И жизнь понеслась дальше, полная радостей и огорчений, мелких и крупных удач и невзгод. А ещё лет через десять, острее, чем раньше, ощутив уходящее время, почувствовав всем существом его плотную, непреодолимую массу, дедушка сел за стол и написал всё заново. Он был тогда уже болен и стар, но каждое утро снова шёл к большому письменному столу со стеклом – и садился писать.
В тот год aмериканские журналы пестрели облегающими вязаными шапочками, красиво подчёркивавшими линию подбородка и скул. Хорошо иметь мягко изогнутые “cheekbones”, как на фотографии в “Sixteen”. Само собой, их можно немного акцентировать притемнённым foundation, но знать меру, чтобы лицо и шея не отличались по цвету.
Моя шапочка получaлась точно в цвет сапожек – тёмно бордовая. Лучше бы под цвет перчаток, конечно, но коричневой шерсти было в тот год не достать.
Так вот, в здании факультета была чёрная лестница. Там в сигаретном дыму из рук в руки ходили колготки, косметика, доллары и привезённые кем-то “Godfather” и “Gone with the Wind”. Маргарет Митчелл и Марио Пьюзо завладели нашими незрелыми душами молниеносно и уверенно – на каждой лекции по рядам медленно ползли их потрёпанные книги с помеченными наиболее эротическими, как нам казалось, разделами. А что ещё интересует молодых? Одновременно, продираясь через несимпатичный немецкий, мы жадно глотали страницу за страницей довольно невинные сексуальные изыскания доктора Норберта – нам они казались верхом сладострастия.
А он всё торопился рассказать, что довелось ему увидеть, узнать и передумать за целую жизнь, будто выполнял какой-то свой последний и главный долг.
“I made him an offer…” – неслось из Нью-Йорка.
“As God is my witness,” – шептала Скарлетт и воздевала к небу свои нежные белые руки.
“Самого Петлюру мы не видели, – писал дедушка, – но в городе они вольничали и грабили население, а вот Махно я видел – это учитель из Гуляй-Поле, хромой, банда его ходила по домам и грабила, все шло от имени «батько Махно», были и у нас.”
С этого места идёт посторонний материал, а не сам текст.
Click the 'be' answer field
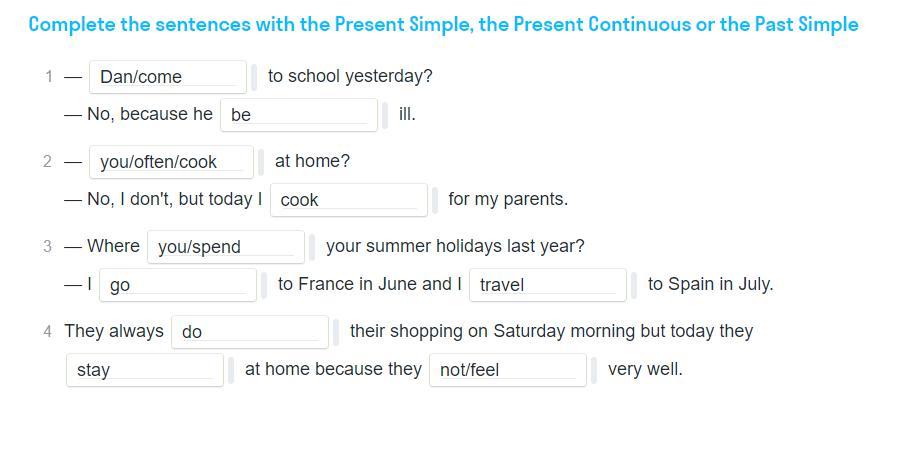 pyautogui.click(x=298, y=115)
“As God is my witness,” – и наши сердца заходились от любви и восхищения. Мы запоем глотали американские книги и воочию видели, как корчится в муках страна нашей мечты. Не знали ещё, что ей так и не суждено одолеть ту раковую опухоль, которая через много лет сожрёт её.
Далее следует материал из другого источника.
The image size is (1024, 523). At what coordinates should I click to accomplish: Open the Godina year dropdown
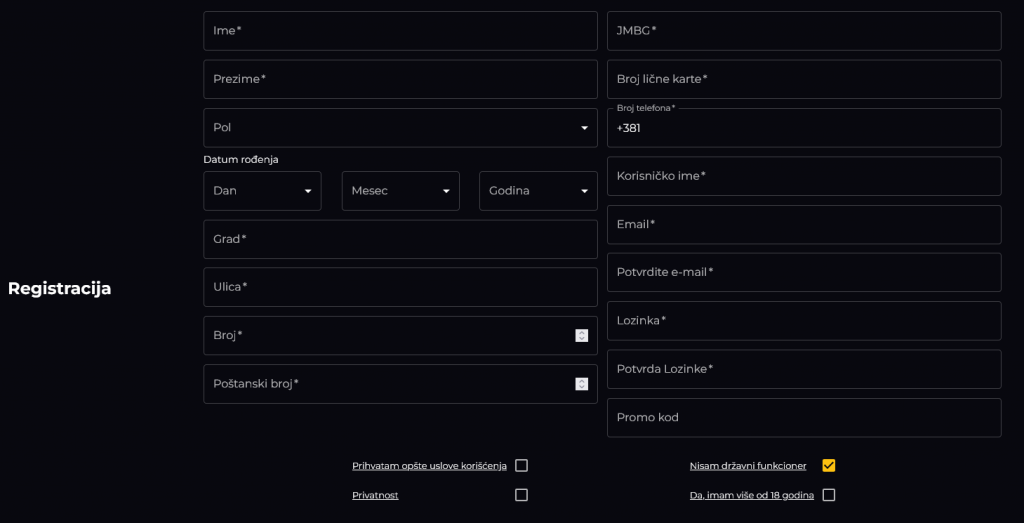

А он всё пытался подсунуть нам книжечку Бабеля, с которой не расставался. Он, казалось, цеплялся за Бабеля, как за какую-то соломинку. И всё равно писал, зная, что ни дети, ни внуки не прочтут. Потом специально поехал и отдал тому из московских племянников, который согласился спрятать.
Будто знал, что пройдет пятьдесят лет, и однажды американский подросток – его правнук – спросит, придя из школы: “Почему я ничего не знаю о нашей семье? Все в классе рассказывали свои истории, а я вообще ничего не знаю.” И тогда…
Часть 2.
ТРАВА
В маминой старенькой “студии” вся нижняя часть стен потемнела и выщерблена. Поверх царапин и чёрных пятен мама наклеила виниловую плёнку из магазина “всё за доллар”, под светло-серый мрамор – и мамино колдовство в очередной раз сработало – квартирка мгновенно обрела изысканность и строгость.
“У тебя остались телефоны московских родственников? Давай попробуем позвонить?” И через неделю емайл начинает пухнуть от приложений: раздел за разделом, десятилетие за десятилетием разворачивались и свтились перед глазами страницы, исписанные знакомым почерком. Простенькие школьные тетради…
И вот тогда – исподволь, потихонечку – строчки на экране начали цеплять и тянуть из памяти далёкие, отрывочные мамины рассказы, которые вдруг сами собой хронологически выстроились, обрели последовательность и глубину, будто нанизавшись на эту суровую нить. А казалось, что она оборвана навсегда.
Город Д. стоит у реки с пологими травянистыми берегами, в окружении густых, тёмных лесов и равнин.
“Это самый молодой город Белоруссии, – заливается виртуальный гид: “Он славится своими чудесными валенками, но главное – добрыми, приветливыми людьми. В городе Д. нет преступности, и многие жители даже не запирают двери.”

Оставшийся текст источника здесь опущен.